Kinetic in nature, these sculptural constructions also act as shading devices for a perpetually sunny city. Other projects from the office of Enric Miralles and Benedetta Tagliabue collaborative include: the Scottish Parliament Building on the Royal Mile in Edinburgh’s Old Town (1998); Construction of the Reader’s Circle Headquarters in Madrid (1991); Utrecht Civic Center (1995); first prize for IUV Headquarters, Venice (1999); and the Mollet del Valles Park and Civic Center in Barcelona, Spain (2000). The Parliament Building grows out of the site resembling a collection of upturned boats and seashore imagery. The design employs a leaf theme (based on a flower motif by Charles Rennie Mackintosh) accented by a steel and glass roof with laminated oak beams. Miralles was a visiting professor at universities in the United States, Britain, Italy and Austria. He directed postgraduate studies at the Städelschule in Frankfurt, Harvard University, and the Architectural University in Barcelona (Zabalbeascoa and Marcos, 1999).
This is a sketch for the Mollet del Valles Park and Civic Center. Colorful and expressive, this image uses crayon to form crucial relationships between concepts or representational spaces. The sketch portrays primary colors as indicators. Bold patches of orange and yellow fill in circles on the left. Green and blue linear strokes extend upward and out to the right and left of the central forms.
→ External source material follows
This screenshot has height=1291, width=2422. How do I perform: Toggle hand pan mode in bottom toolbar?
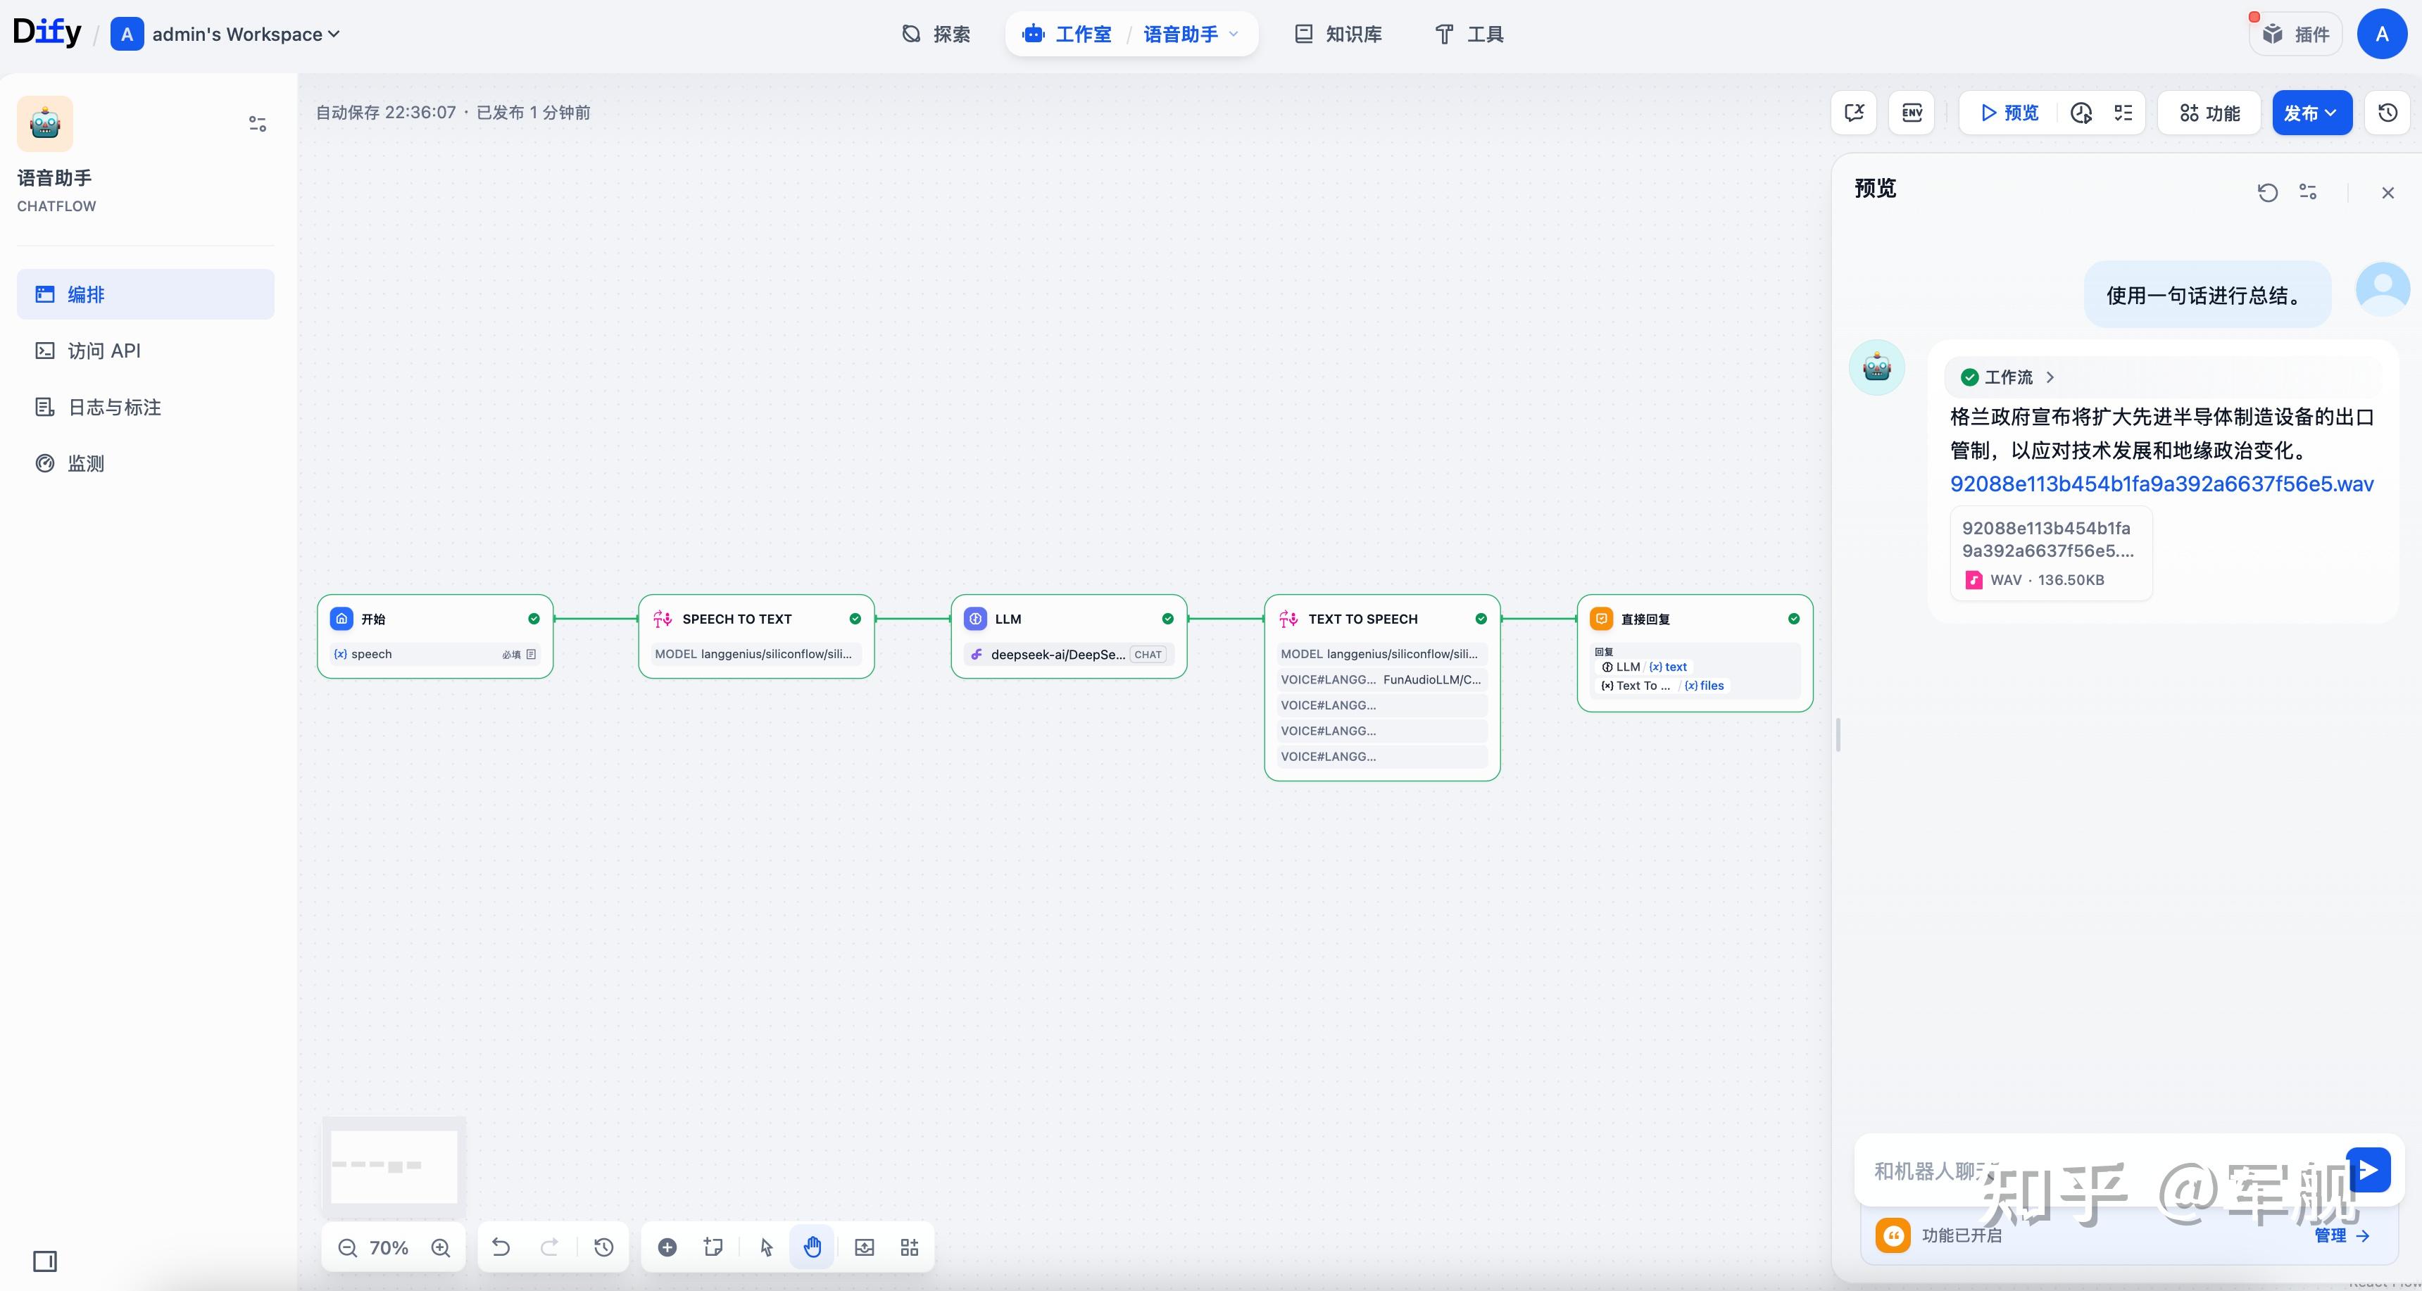pos(812,1248)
Seemingly random shapes in the form of lozenges and arcs work their way across the page to provide interludes between the areas of color. A very quick sketch, the vibrant strokes zigzag tightly to fill in shapes or loosely form the linear extensions. The poché spaces are conveyed with straight and parallel lines contrasted by the sparsely nervous lines that cover a larger area. This diagonal movement indicates the way the squiggled lines, not lifting the crayon off the paper, ultimately create areas of potential form.
The pressure on the sketching tool varies across the page; sometimes light, at other points strong and forceful. Appearing as plan or elevation relationships, the sketch reflects conceptual intentions. When Miralles and Tagliabue wrote about this project they were also describing the ephemeral and exploratory nature of the sketch. ‘The main interest of this project is, maybe, not directly in it, but in the “themes” it contains; the suspension of the building, of graffiti becoming architecture, of the colors of a painting becoming places, of the suspended spirit of the users, of unexpected connection.…We like to think that this project could be a project for the “near future,” being a more subtle conception of architecture. Architecture of the future will be lighter, especially in its concept.’ The sketch helps to define the idea of the future project.